Politics have always played a major role in Sallie's fortunes, and that won't change after the long process of privatizing the company is finished in January. Washington created Sallie in 1972 to buy government-backed college loans from banks, a Fannie Mae (FNM ) for the campus set. More recently, it began making student loans itself. And as it has become more market-oriented, Sallie has ventured even farther afield of its original mission, offering credit cards to car-loan refinancing.
Albert L. Lord, chief executive of the Reston (Va.) lender, isn't fazed by all the politics. A Republican who has raised money for Bush, he contends that a Kerry victory would actually help Sallie. True, the Democrat wants to auction the right to issue federally backed student loans, which could drive down margins. Kerry also rails against what he calls lenders' "excess profits"; he's eager to bar them from pocketing interest beyond the current 3.4% guaranteed rate. But these changes, Lord says, "would frighten away a lot of our competitors."
Who wins may matter less now that the company is more diversified, Lord argues. The transformation started in 1997, when he mounted a proxy fight to take charge of the company. He began deploying Sallie's secret weapon -- the data it collects from student borrowers. Lord has signed deals with MBNA (KRB ), GEICO (BRK ), the Experian credit reporting agency, and others to pitch Sallie's 7 million borrowers everything from car insurance to Internet access.

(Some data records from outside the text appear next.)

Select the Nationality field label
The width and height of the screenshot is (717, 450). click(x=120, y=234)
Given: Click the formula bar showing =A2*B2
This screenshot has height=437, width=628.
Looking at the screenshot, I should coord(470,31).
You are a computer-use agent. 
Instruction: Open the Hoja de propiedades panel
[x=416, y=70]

Including private, nonguaranteed student loans, the new businesses will account for 30% of revenue this year. "It has evolved much more successfully than I had expected," says Lord, a 59-year-old former Philadelphia banker.
Indeed, Sallie is becoming an extremely profitable financial player. Analyst Snowling figures that many of the new businesses boast huge profit margins, well north of 20% on debt collection, for instance. In 1997, Sallie earned $308 million on revenue of about $1 billion. This year, Snowling figures Sallie will earn $830 million on $2.26 billion in revenue.

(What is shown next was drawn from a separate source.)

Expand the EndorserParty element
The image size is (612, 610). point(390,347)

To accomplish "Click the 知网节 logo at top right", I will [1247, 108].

Lord has made mistakes during Sallie's march to the private sector. He lost $20 million on a software firm and did business with dubious computer training schools. He also ran afoul of some members of Congress by withholding loan repayment information from most credit agencies. The move stymied competitors, but also hurt students trying to build credit records. Sallie officials are working on ways to report the information.

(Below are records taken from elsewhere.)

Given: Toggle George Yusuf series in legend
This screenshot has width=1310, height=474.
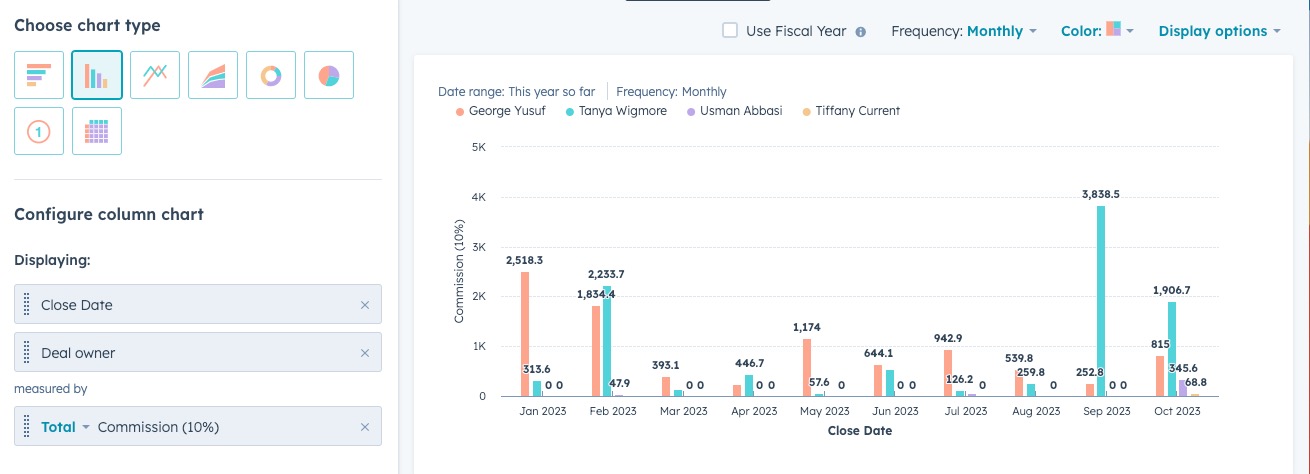Looking at the screenshot, I should coord(504,111).
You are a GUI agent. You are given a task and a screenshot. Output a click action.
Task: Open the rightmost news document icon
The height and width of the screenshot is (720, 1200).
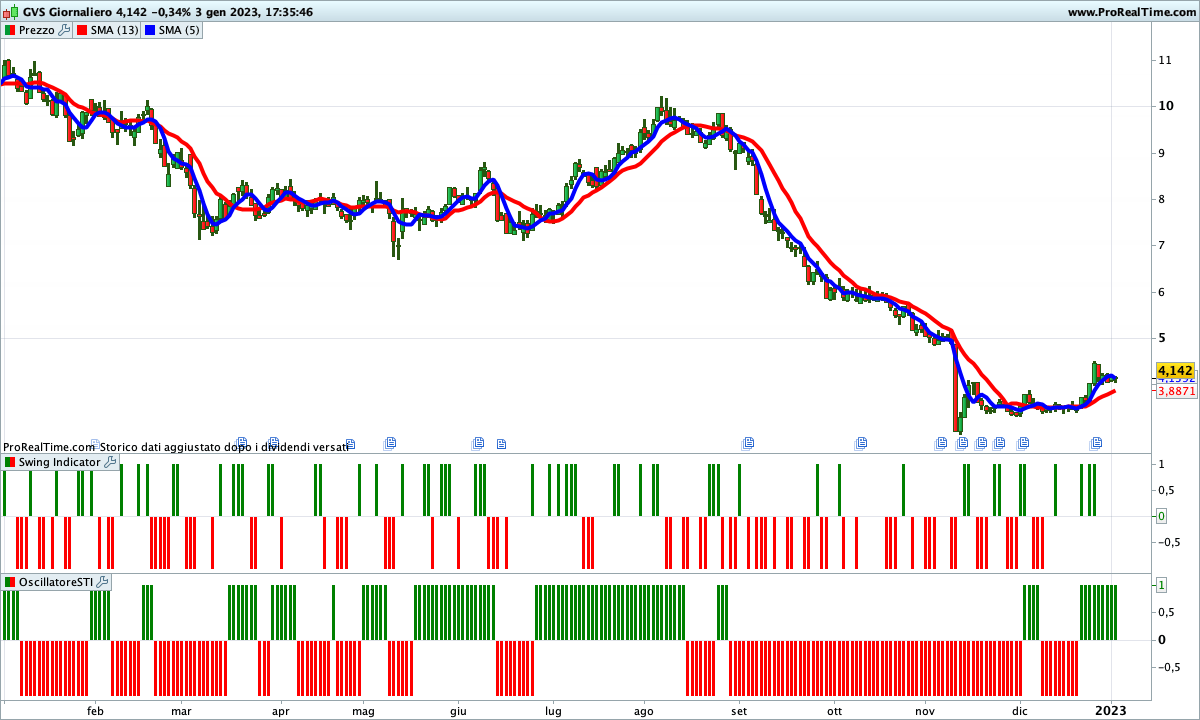tap(1096, 442)
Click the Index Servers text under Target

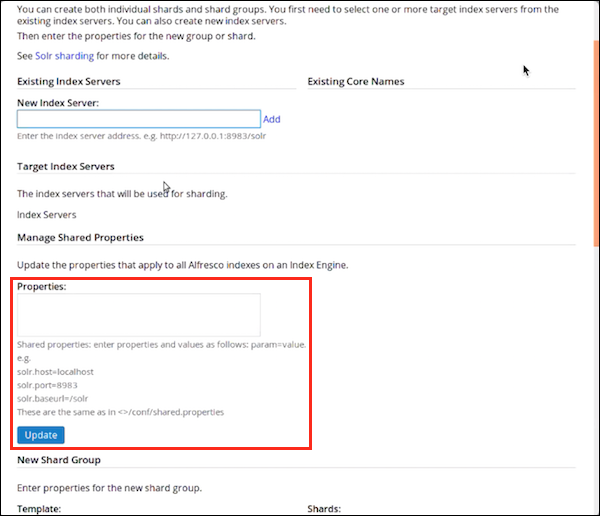(47, 214)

No matter how much its new business lines grow, Sallie will remain vulnerable to Beltway policy shifts. Its core business involves some $87 billion in government-guaranteed student loans. Far less -- just $11.6 billion -- of Sallie's assets are in private student loans, which are more lucrative because they carry higher interest rates.
Ultimately, Lord figures that Congress won't harm student borrowers, who depend on the likes of Sallie. To keep congressional critics at bay, Sallie's $770,000 political action committee has given more this year to Democrats dealing with education policy than to Republicans, though Lord expects the balance to tilt toward the GOP by Election Day. Either way, Lord hopes to be celebrating a Bush win.